++++ Information supplied ++++

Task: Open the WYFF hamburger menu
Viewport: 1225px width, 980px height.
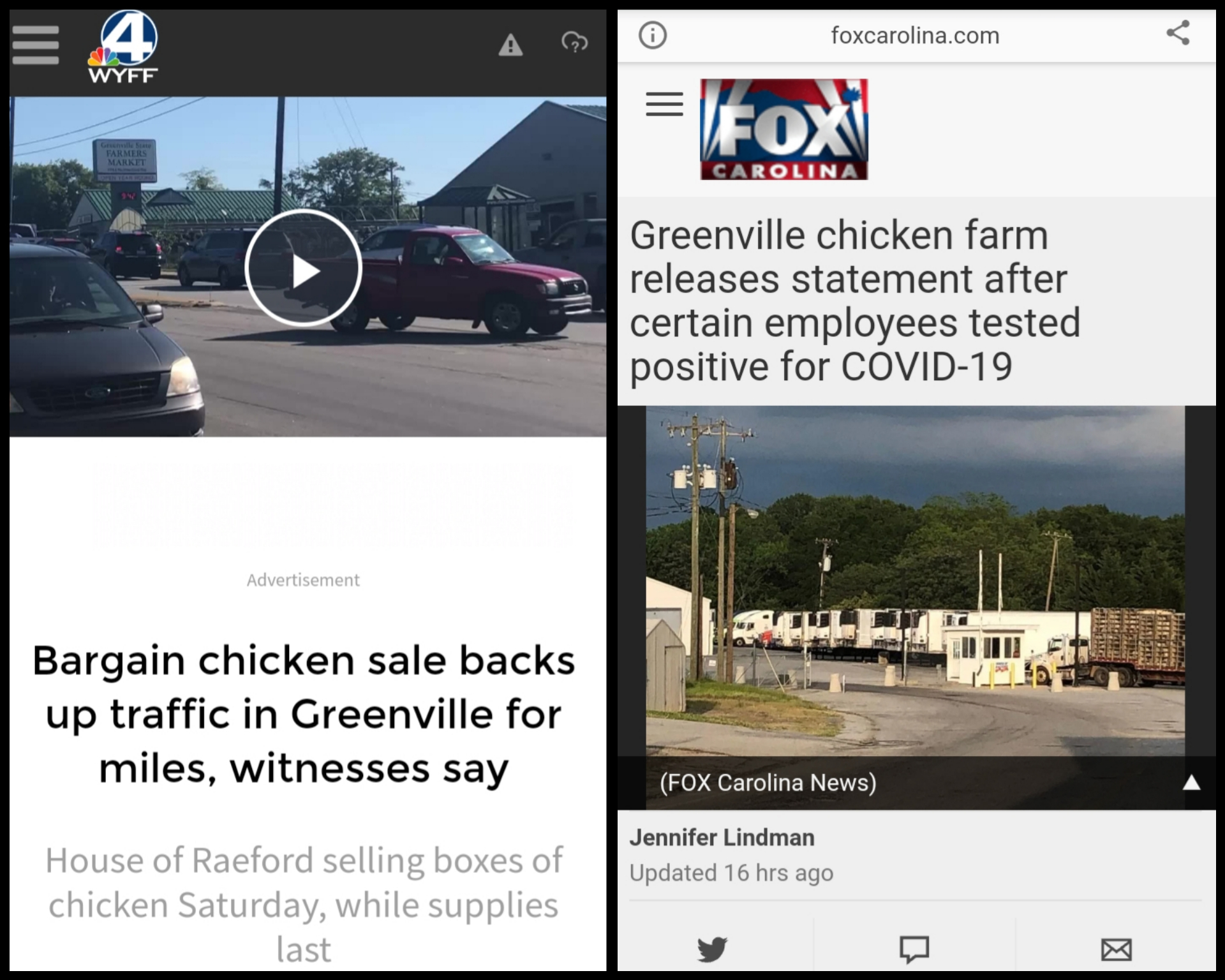Action: pyautogui.click(x=36, y=45)
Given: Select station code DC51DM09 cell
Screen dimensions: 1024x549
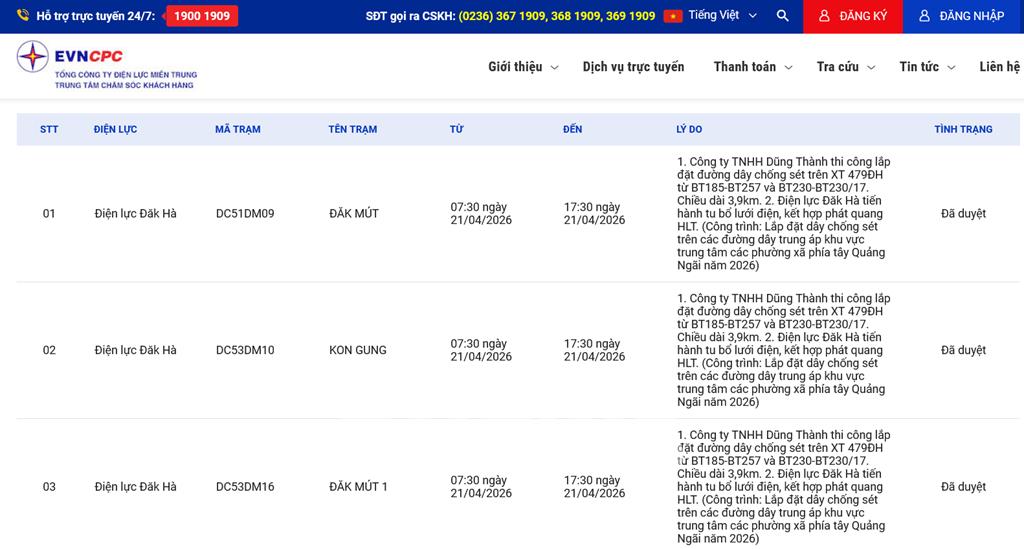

++++

Required action ::
For this exercise, the lines from the one containing "Given: Select station code DC51DM09 cell" through the last line of the entries above are to be output exactly, both included, and pictures are skipped.

Answer box ::
Given: Select station code DC51DM09 cell
Screen dimensions: 1024x549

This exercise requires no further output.